::: Supplied data :::

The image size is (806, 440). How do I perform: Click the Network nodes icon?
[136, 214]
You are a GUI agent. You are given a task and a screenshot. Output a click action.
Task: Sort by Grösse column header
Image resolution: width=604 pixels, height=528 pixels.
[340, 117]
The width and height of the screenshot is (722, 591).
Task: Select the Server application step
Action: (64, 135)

:::
::: Supplied data :::

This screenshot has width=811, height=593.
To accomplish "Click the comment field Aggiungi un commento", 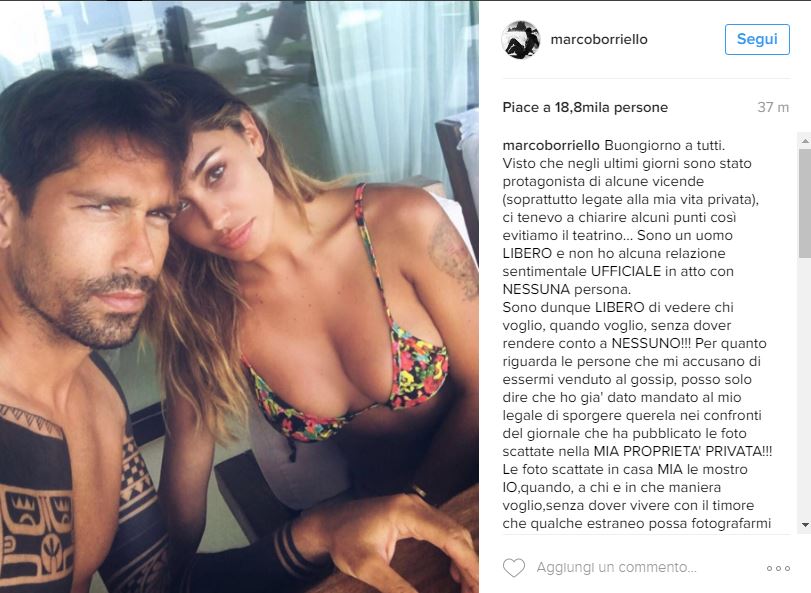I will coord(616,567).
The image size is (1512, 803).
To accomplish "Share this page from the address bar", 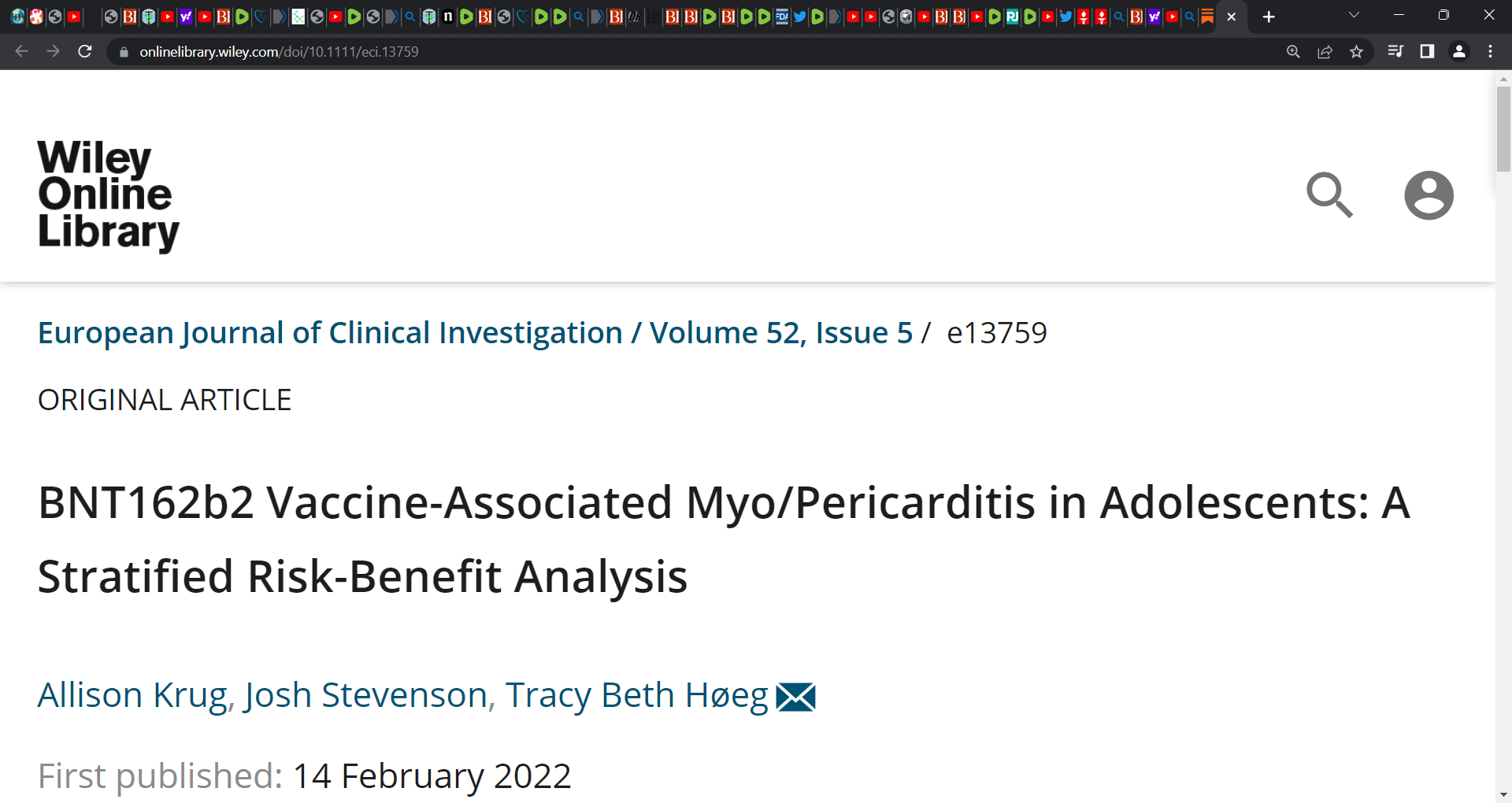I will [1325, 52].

:::
::: Supplied data :::

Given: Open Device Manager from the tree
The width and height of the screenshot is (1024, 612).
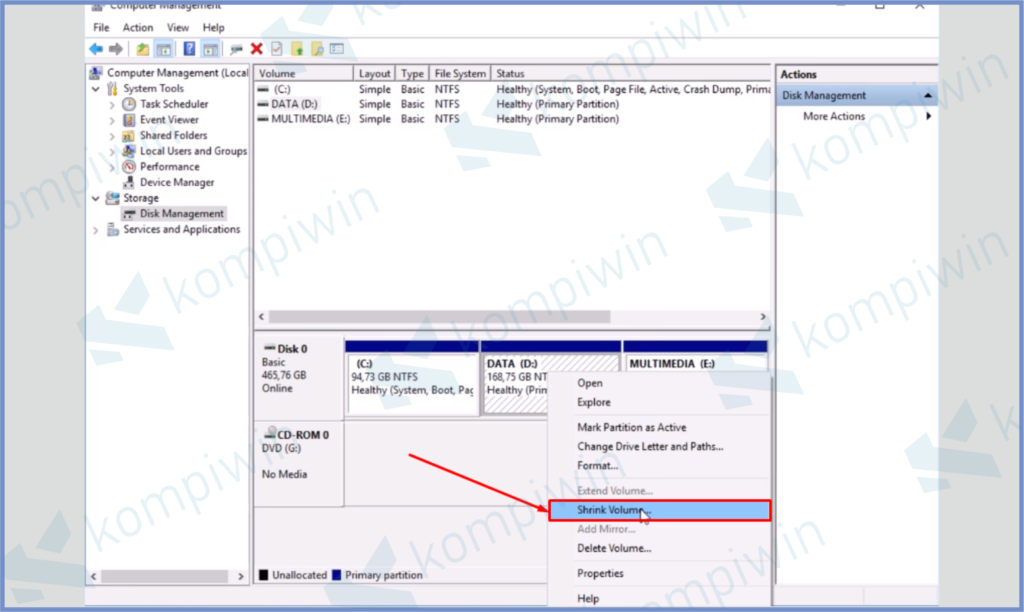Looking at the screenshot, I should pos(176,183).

:::

Task instructions – Quote the data above from the line containing "You are a GUI" to the line containing "Task: Sort by Grösse column header", inclusive, and stop.

Solution to this exercise –
You are a GUI agent. You are given a task and a screenshot. Output a click action.
Task: Sort by Grösse column header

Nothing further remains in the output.